Si bien el término “guapo” alude a personas bonitas, otras bravuconas, en nuestro país su uso cotidiano apunta para describir a aquellos hombres groseros, altaneros, unos capaces de pelear y participar en reyertas y desafíos saldados, y otros que se “chorrean” al primer grito.
Sobre este último concepto acabo de leer un artículo lleno de humor, en la forma como fue descrito en esta sección de opinión de “El Impulso” digital, por la consecuente señora Carolina Jaimes Branger, titulado “El guapetón de barrio”.
Cuenta que conoció a uno porque era cercano a su familia a quien describió como arrogante, soberbio, sobrado: “Sentía que era todopoderoso, que podía controlar a quien fuera y lo que fuera. Creía que sus deseos eran órdenes y que su palabra era ley”.

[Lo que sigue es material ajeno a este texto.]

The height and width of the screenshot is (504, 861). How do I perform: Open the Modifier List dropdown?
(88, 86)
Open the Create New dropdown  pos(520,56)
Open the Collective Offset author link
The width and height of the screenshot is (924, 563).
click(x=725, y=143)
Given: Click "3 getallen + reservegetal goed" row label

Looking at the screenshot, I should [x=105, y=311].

Luego de un amplio recuento sobre su personalidad soberbia y humillante, culmina la historia con un final que tonifica: Un gocho puso fin a sus altanerías cuando le colocó un revólver en el pecho y lo hizo hacer “pupú” que de “guapo” lo convirtió en cobarde.
Tan pegajosa nota trajo a mi mente la historia de un hombre de parecidas características que existió en San Cristóbal, mi tierra natal, hace 56 años, (tenía yo 8 años), en 1966.

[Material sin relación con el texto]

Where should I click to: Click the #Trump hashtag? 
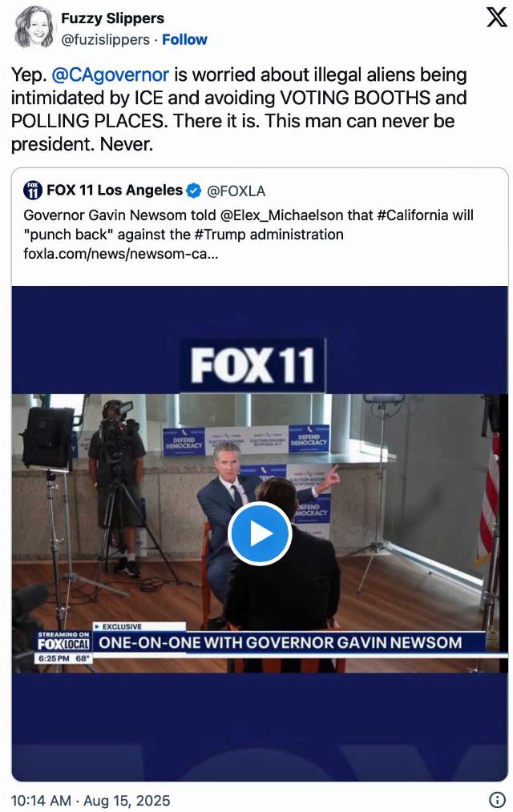214,235
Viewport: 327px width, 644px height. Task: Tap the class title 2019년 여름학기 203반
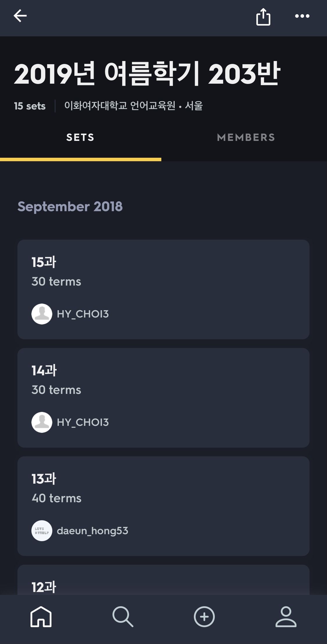point(147,74)

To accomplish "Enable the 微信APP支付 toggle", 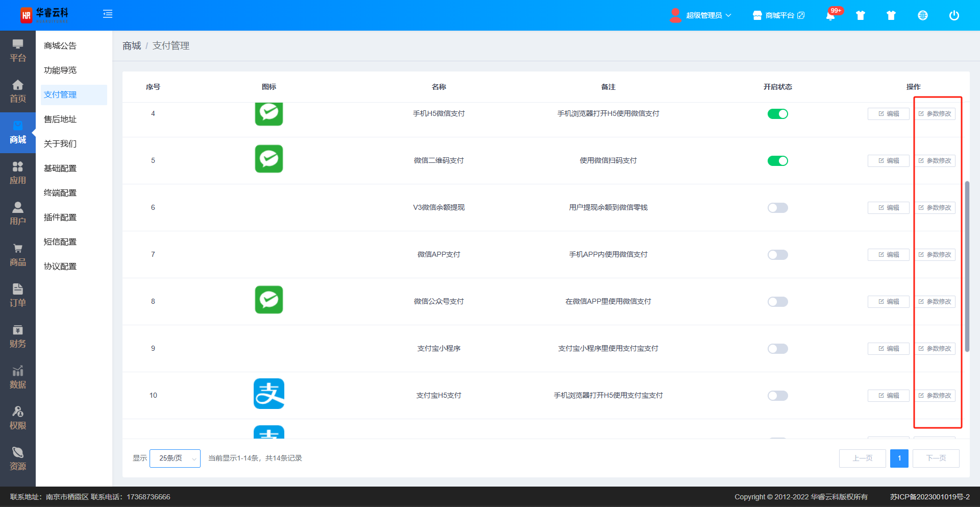I will tap(777, 255).
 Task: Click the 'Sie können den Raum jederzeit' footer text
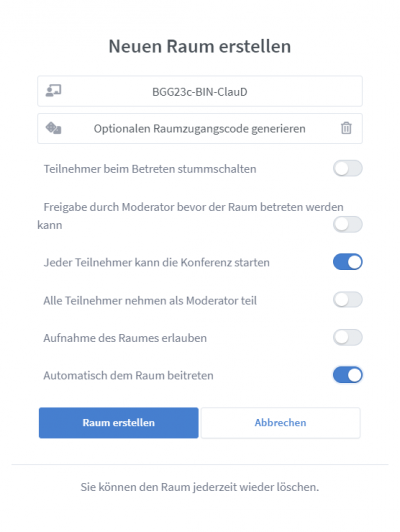(x=200, y=487)
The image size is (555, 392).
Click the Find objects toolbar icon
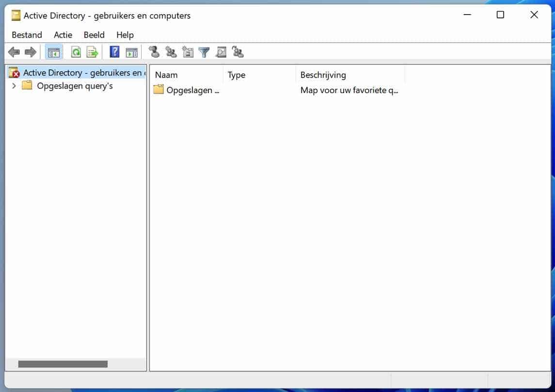coord(221,52)
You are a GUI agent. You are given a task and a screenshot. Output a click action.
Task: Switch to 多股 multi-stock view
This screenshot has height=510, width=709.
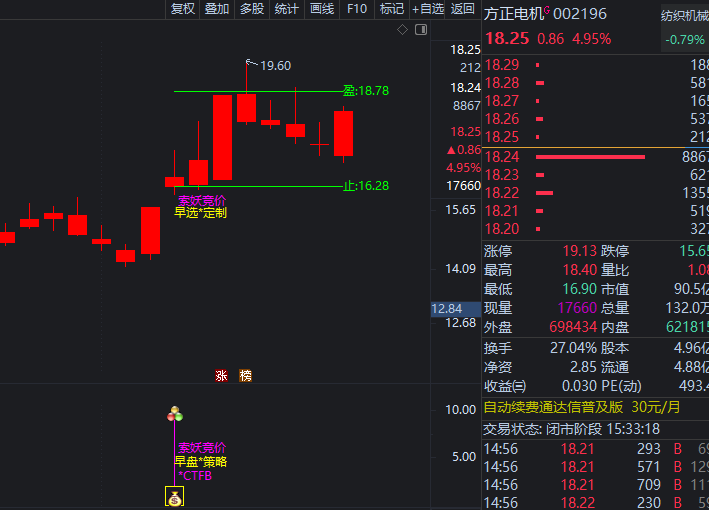click(251, 9)
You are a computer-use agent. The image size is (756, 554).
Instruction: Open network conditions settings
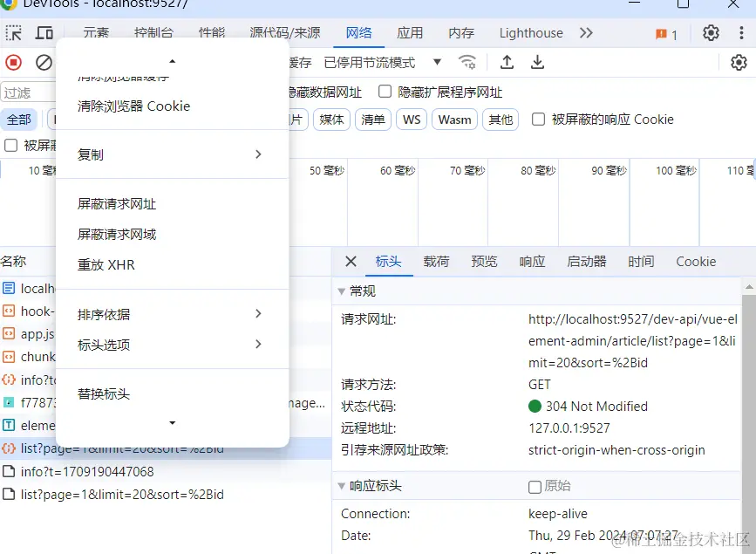click(467, 63)
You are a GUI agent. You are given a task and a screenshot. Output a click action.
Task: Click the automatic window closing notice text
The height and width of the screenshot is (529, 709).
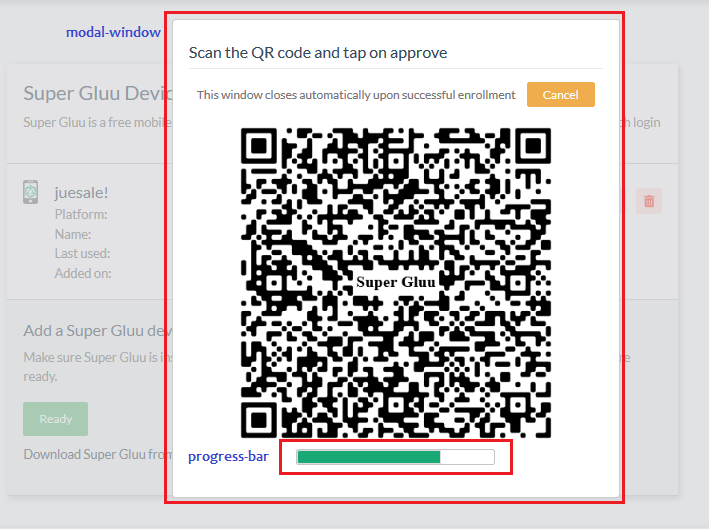pos(356,95)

Para complemento era corpulento, de 1 metro 90 aproximadamente, de voz recia, gritón y abogado, cuando eran pocos los profesionales del derecho y sus actuaciones metían miedo.
Este señor, de nombre Caracciolo, como lo recuerdo, tenía un negocio de víveres al mayor y surtía bodegas en la ciudad y algunos pueblos circunvecinos. Su regla comercial era entregar la mercancía y cobrar un mes después mediante letras de cambio, cuando existían.
Pero se convirtió en un azote por su tamaño y profesión tiempo después, porque entregaba los productos y a la fecha de vencimiento del pago demoraba un mes o más para su cobro, para que bajo la excusa del incumplimiento, procediera, sin dar oportunidades de defensa, al embargo de las modestas tiendas, dejando en la ruina a sus humildes propietarios.
A su alrededor se fueron entrelazando cantidad de enemigos que se la juraron, pero antes de que se cumpliera una de las amenazas, un día sábado fue a disfrutar en su granja a las afueras de la ciudad, y en pleno verdor de la sabana, reclinado a un árbol, un loco furioso escapado del manicomio lo decapitó de un machetazo.
Es que a cada cochino le llega su sábado, parafrasea en su vocablo popular la señora Branger al final de su artículo del día lunes 21 de noviembre, el cual convocó a leer plenamente.
A muchos dictadores también les ha llegado su sábado.